Pranzo con i nonni, ma solo virtuale
Pranzo con i nonni, ma solo virtuale
Iperconnessi. A qualsiasi ora, da qualsiasi schermo, purché sia online. Chiusa ogni possibilità di contatto diretto, le condivisioni virtuali aumentano esponenzialmente. Ormai mi sento tutt’uno con il monitor.
Il cellulare è un’estensione della mia mano. Mi sveglio al mattino presto e subito accendo il computer. Preparo materiali, registro e metto in rete. Segue il momento delle videolezioni, ovviamente appese al wi-fi. Poi correggo e rispedisco i compiti agli studenti, quindi rispondo a decine di messaggi.
A scuola ero abituata ad incontrare i colleghi sul corridoio, in sala insegnanti, alla macchinetta del caffè. Ora tutti questi contatti, durante i quali potevamo scambiarci informazioni, sono stati sostituiti da messaggi elettronici. Ci sono i colloqui coi genitori: anche questi da qualche settimana sono al computer. Ogni giorno rispondo a decine di mail, e spesso non riesco nemmeno a finire il volume quotidiano. I miei figli non sono da meno: siamo sempre stati fieri avversari del telefonino a scuola elementare e media, ma in questo periodo la deroga è all’ordine del giorno.

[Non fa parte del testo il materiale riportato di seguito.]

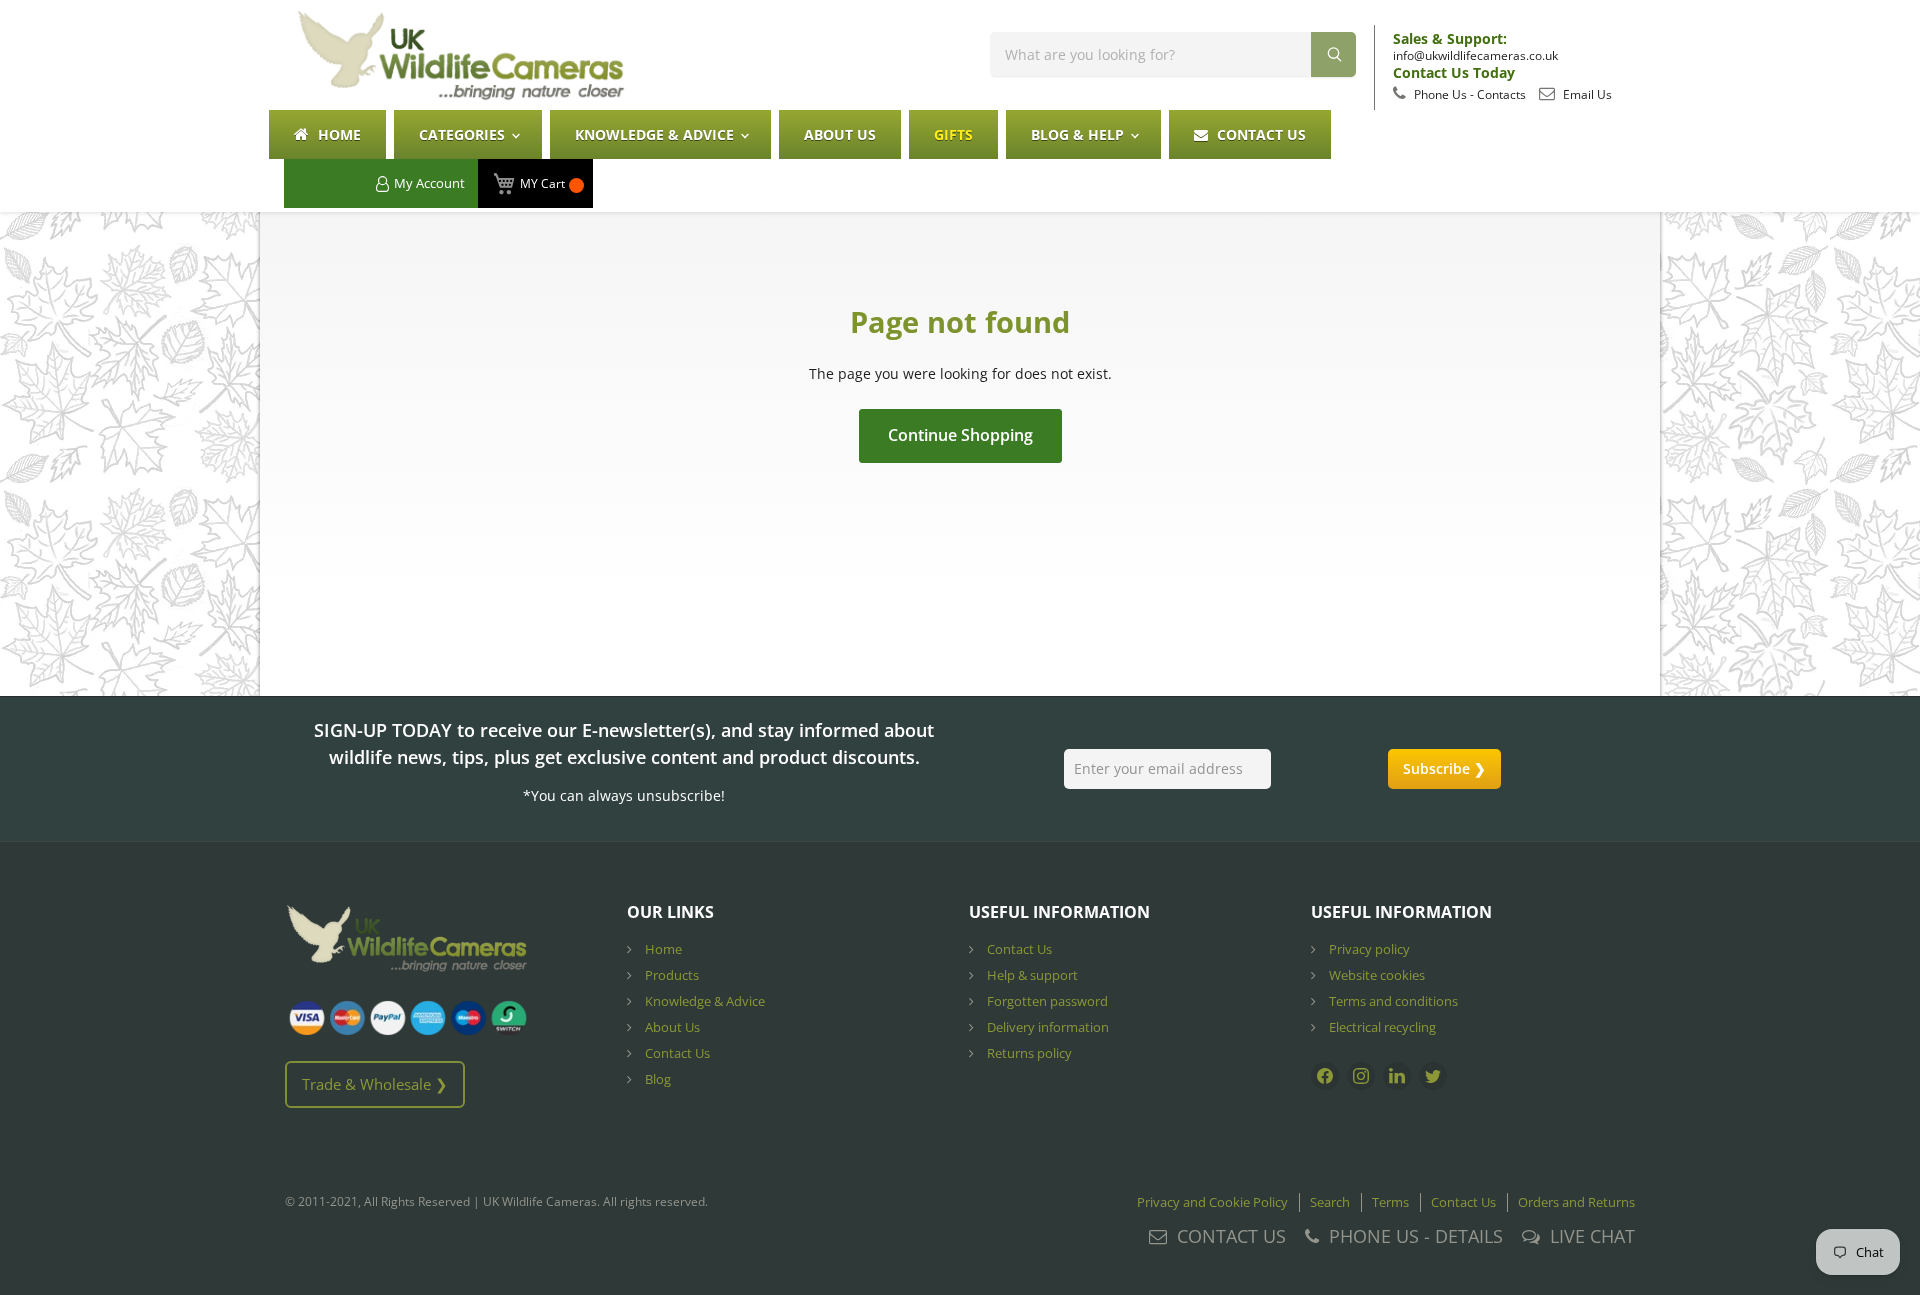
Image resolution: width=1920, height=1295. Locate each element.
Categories (464, 134)
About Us (840, 134)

Caterina usa il mio cellulare per fotografare i compiti e spedirli, oppure per registrarsi mentre suona; Silvia muore dalla voglia di rivedere le sue compagne di classe e quindi me lo chiede per le videochiamate di gruppo. Ne reclamo presto la restituzione: anch’io continuo a sentire le amiche. Ci siete? Ci siamo tutti? Stiamo tutti bene? Alcune piangono perché non ce la fanno più. Non siamo in prima linea, ma siamo tutti chiusi in casa coi bambini che smaniano, che pretendono attenzioni, che fanno domande a cui non sappiamo rispondere. C’è chi non ha a disposizione nemmeno un balconcino e quindi deve gestire l’energia della prole in pochi metri quadri, con il sistema nervoso messo a dura prova.
È necessario, ma è una fatica. E scatta la telefonata di sfogo. Chiudo la cornetta e lo schermo si illumina di nuovo: da qualche parte ho letto che l’uso di WhatsApp è aumentato di dieci volte, e non fatico a crederci. Tutti i gruppi di cui faccio parte sono intasati di vignette e filmati sull’emergenza. L’ironia sul Coronavirus mi è venuta a noia, ma per il resto del mondo evidentemente non è così, e le notifiche di immagini satiriche continuano a ritmo incalzante. Potenza delle giornate passate in casa. Usiamo il collegamento video per i filmati didattici con Silvia, per i tutorial dei lavoretti di Luciano.
Inviamo messaggi in giro per il mondo: alla bambina di Norimberga che abbiamo ospitato per lo scambio linguistico della scuola; anche lei adesso è in isolamento. O alla bambina bielorussa che viene da noi un mese l’anno: la famiglia sta bene, in Bielorussia al momento non c’è nessuna restrizione. Lo schermo è l’unica finestra che abbiamo, il wi-fi è indispensabile. Abbiamo usato la rete perfino per simulare il pranzo domenicale coi nonni, seduti all’altro capo dello schermo. In questo caso, però, si è trattato di un’arma a doppio taglio: i piatti sulla loro tavola erano decisamente più invitanti dei nostri. I miei figli non hanno perso l’occasione per farmelo notare; ma temo che ancora per un po’ dovranno accontentarsi di pasta al pomodoro, e i manicaretti della nonna li vedranno online.